> _Data_:
:::::
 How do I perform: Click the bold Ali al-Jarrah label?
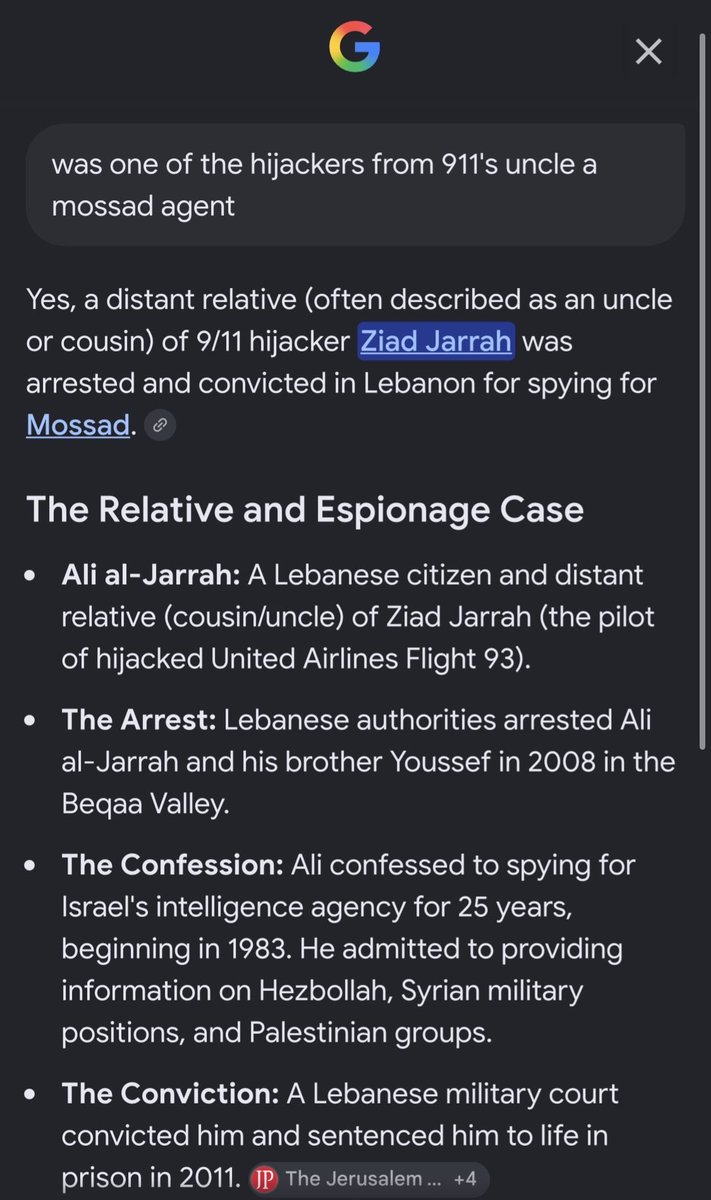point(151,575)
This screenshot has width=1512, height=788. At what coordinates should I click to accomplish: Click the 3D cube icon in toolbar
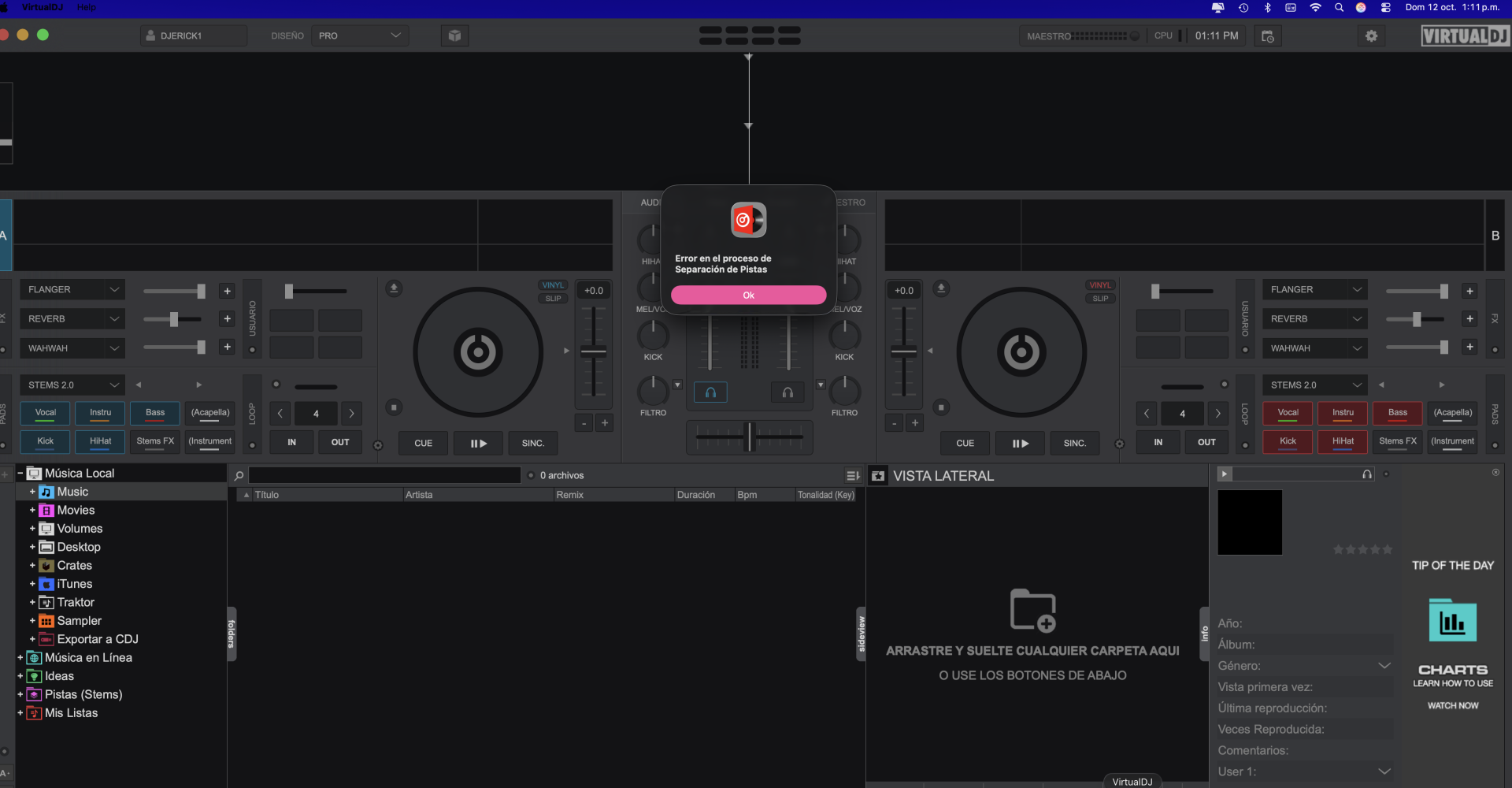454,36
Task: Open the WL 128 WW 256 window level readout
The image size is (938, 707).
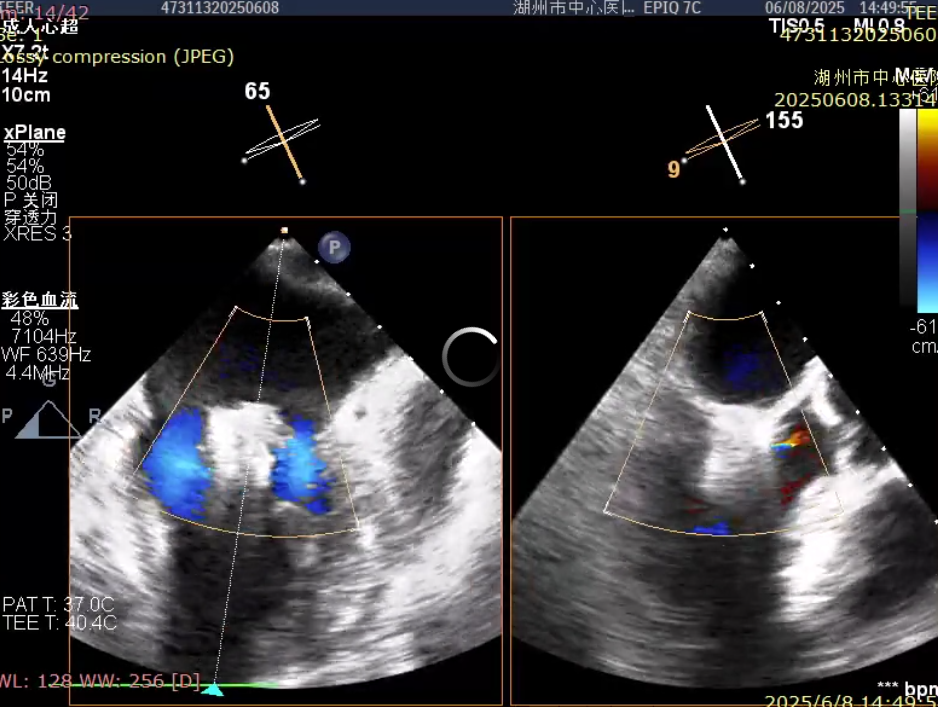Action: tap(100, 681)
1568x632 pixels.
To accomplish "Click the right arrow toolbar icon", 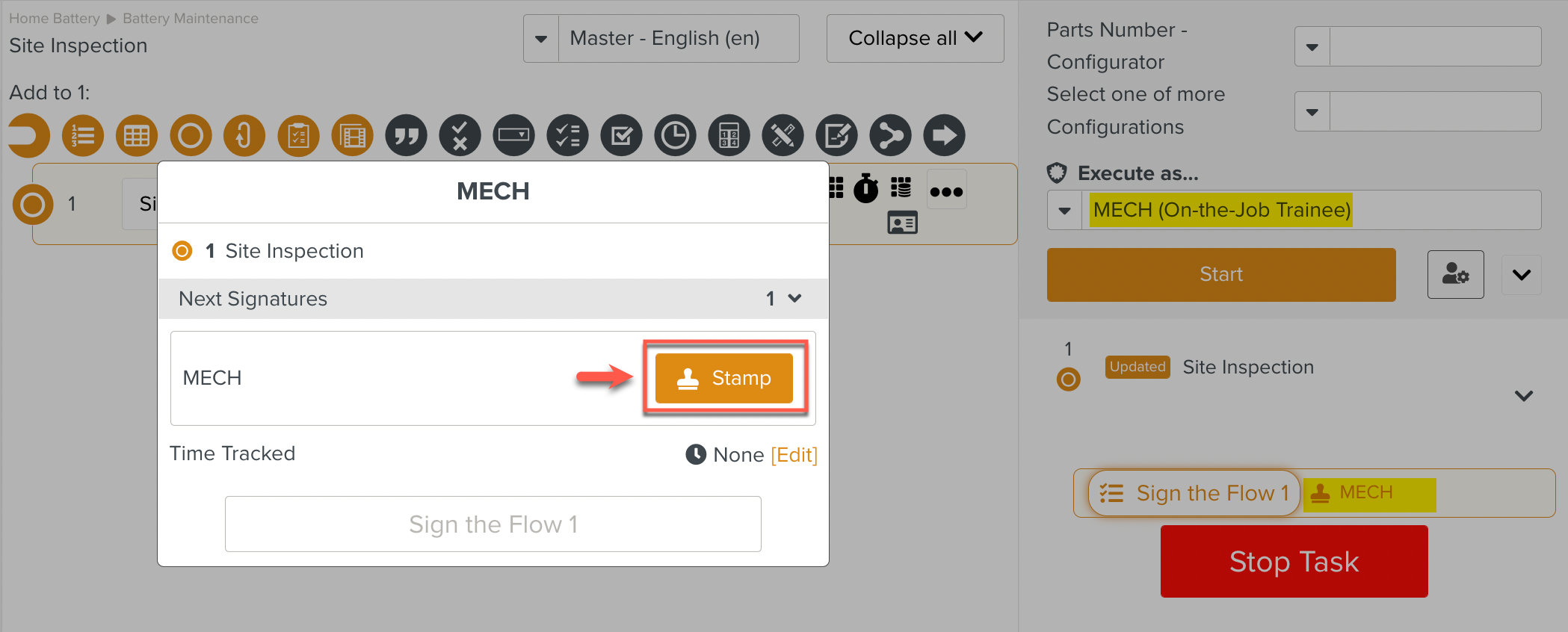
:::::
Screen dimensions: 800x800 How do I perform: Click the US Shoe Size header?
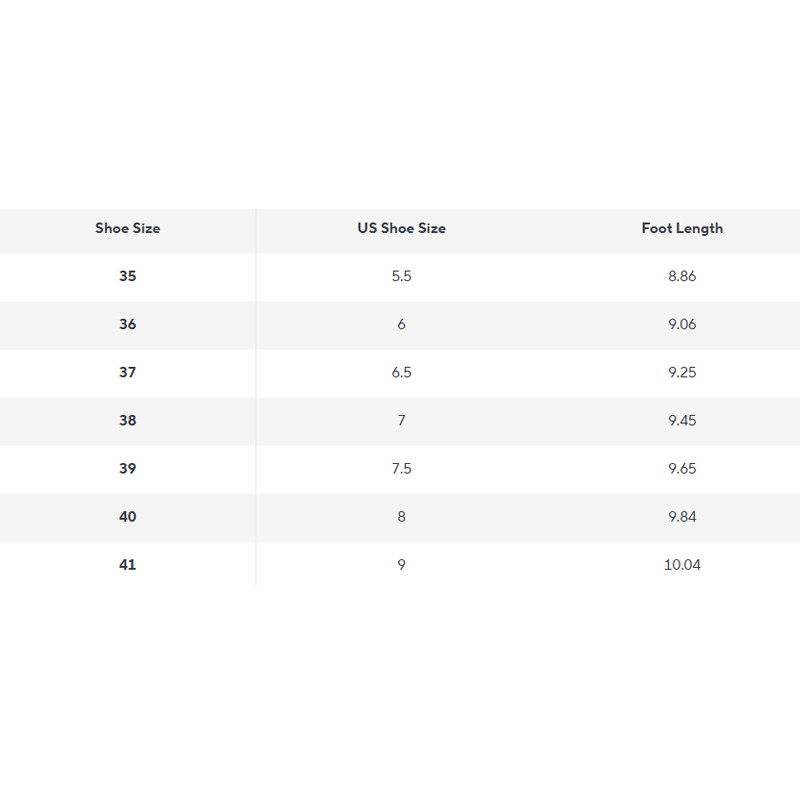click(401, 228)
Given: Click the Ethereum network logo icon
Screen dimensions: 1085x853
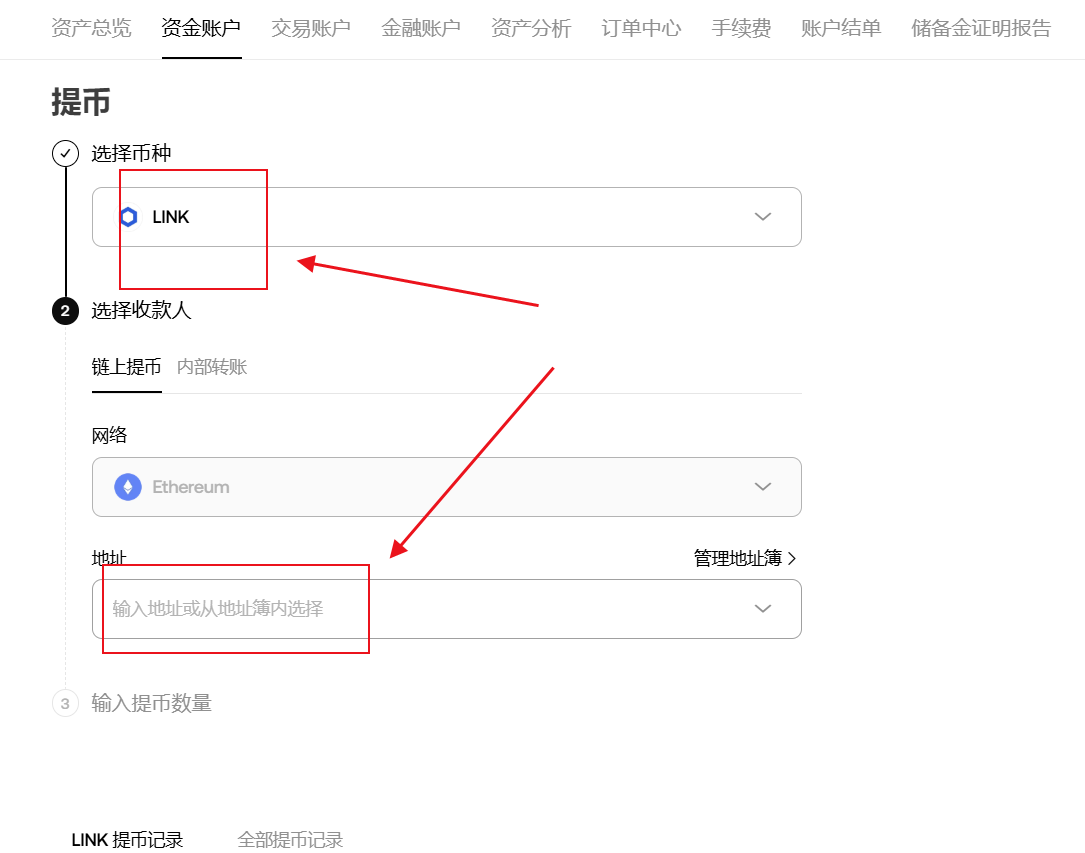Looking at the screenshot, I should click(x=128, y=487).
:::::
> _What you should do_: "How do I perform: Click the bold" marks the first line to copy, and "the right arrow" marks the last. Repeat that stretch above exactly, with no pictures.

> _Answer section_:
 How do I perform: Click the bold Ali al-Jarrah label?
point(151,575)
This screenshot has width=1512, height=788. At what coordinates should I click to accomplish: Click the 3D cube icon in toolbar
454,36
Task: Open the WL 128 WW 256 window level readout
The image size is (938, 707).
Action: tap(100, 681)
1568x632 pixels.
To accomplish "Click the right arrow toolbar icon", 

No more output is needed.